Dia juga telah dicabut dari semua hak istimewa presiden, termasuk staf pendukung seperti ajudan resmi dan sopir, dan ia tidak lagi berhak menerima pensiun yang setara dengan 95 persen dari gaji seorang presiden. Yoon kini juga diharuskan untuk meninggalkan kediaman presiden, dan ia tidak akan dimakamkan di pemakaman nasional ketika meninggal dunia.

Respon Warga Korea Selatan

Di luar pengadilan, putusan tersebut disambut dengan sorakan dari para kritikus Yoon. Sebaliknya, kerumunan pendukung Yoon yang sebagian besar adalah para pengunjuk rasa yang lebih tua tampak relatif tenang, dengan membawa  beberapa Poster dengan tulisan dan teriakan “pemilu curang” dan “korupsi” terdengar di antara mereka.

Seorang warga, Park Heon-hyung, yang berjalan melewati protes bersama istrinya setelah putusan tersebut, mengatakan kepada Al Jazeera bahwa ia memiliki “rasa hormat yang luar biasa terhadap para pengunjuk rasa yang datang setiap hari untuk menjalankan hak demokratis mereka”.

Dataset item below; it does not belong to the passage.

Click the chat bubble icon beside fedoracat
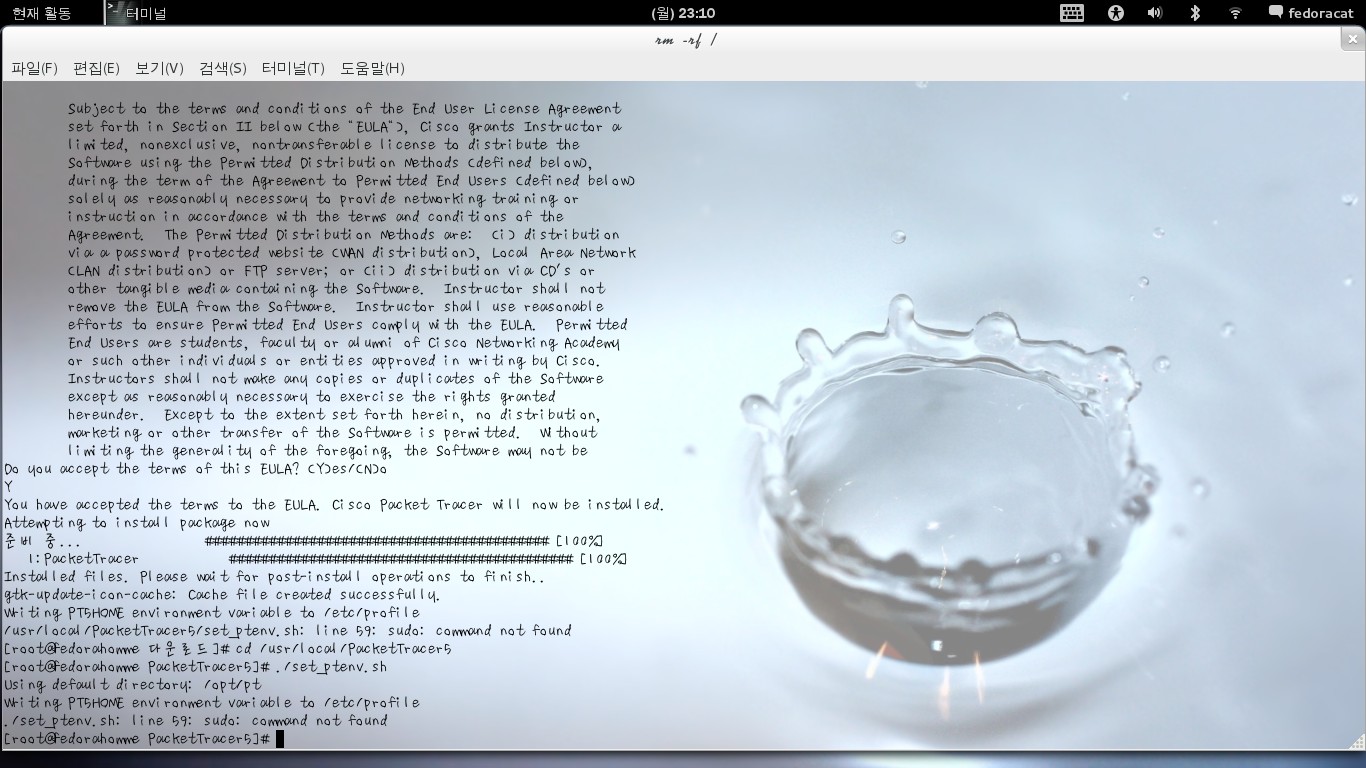The width and height of the screenshot is (1366, 768). tap(1275, 13)
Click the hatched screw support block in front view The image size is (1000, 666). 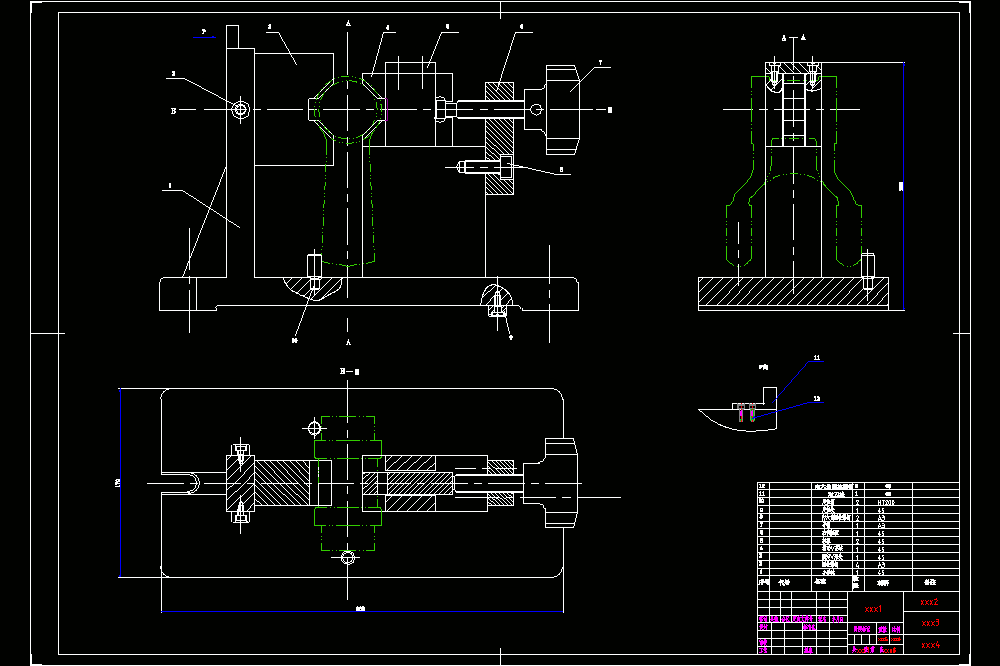(499, 138)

Korea Selatan, meskipun dianggap sebagai salah satu demokrasi paling sukses di Asia (meskipun kadang-kadang bergolak) masih relatif baru dalam klub ini. Negara ini dipimpin oleh serangkaian diktator yang didukung militer dari tahun 1948 hingga 1987, ketika protes massal menggulingkan 17 tahun pemerintahan darurat militer dan membawa Korea Selatan menuju demokrasi.

Kenangan akan pemerintahan militer masih hidup di kalangan banyak orang Korea Selatan, bahkan beberapa dekade setelah negara ini mengkonsolidasikan institusi demokrasinya. Rekam jejak Korea Selatan dalam hal pemimpin, juga mencatatkan banyak skandal korupsi yang melibatkan presiden, staf, atau anggota keluarga mereka.

Baca juga : Drama Politik Korea Selatan: Presiden Dibebaskan, Pemberontakan Menanti

Apakah Demokrasi Korea Selatan Tetap Hidup ?

Proses pemakzulan Yoon telah menjadi pusat perdebatan politik lainnya bagi Korea Selatan, dengan protes yang mendukung maupun yang menentangnya setelah penangkapannya pada Januari 2025. Pendukung Yoon menyerbu gedung pengadilan di Seoul pada Januari, setelah penahanan presiden yang kini sudah tidak menjabat tersebut diperpanjang.

Meskipun keputusan pengadilan berjalan dengan damai pada hari Jumat, para pendukung dan kritikus Yoon berencana untuk kembali ke jalanan pada akhir pekan ini di ibu kota Korea Selatan. Kelompok yang mendukung pemakzulan akan mengadakan rapat umum, yang pada dasarnya merupakan perayaan sekaligus menyerukan pembersihan “pendukung pengkhianatan”.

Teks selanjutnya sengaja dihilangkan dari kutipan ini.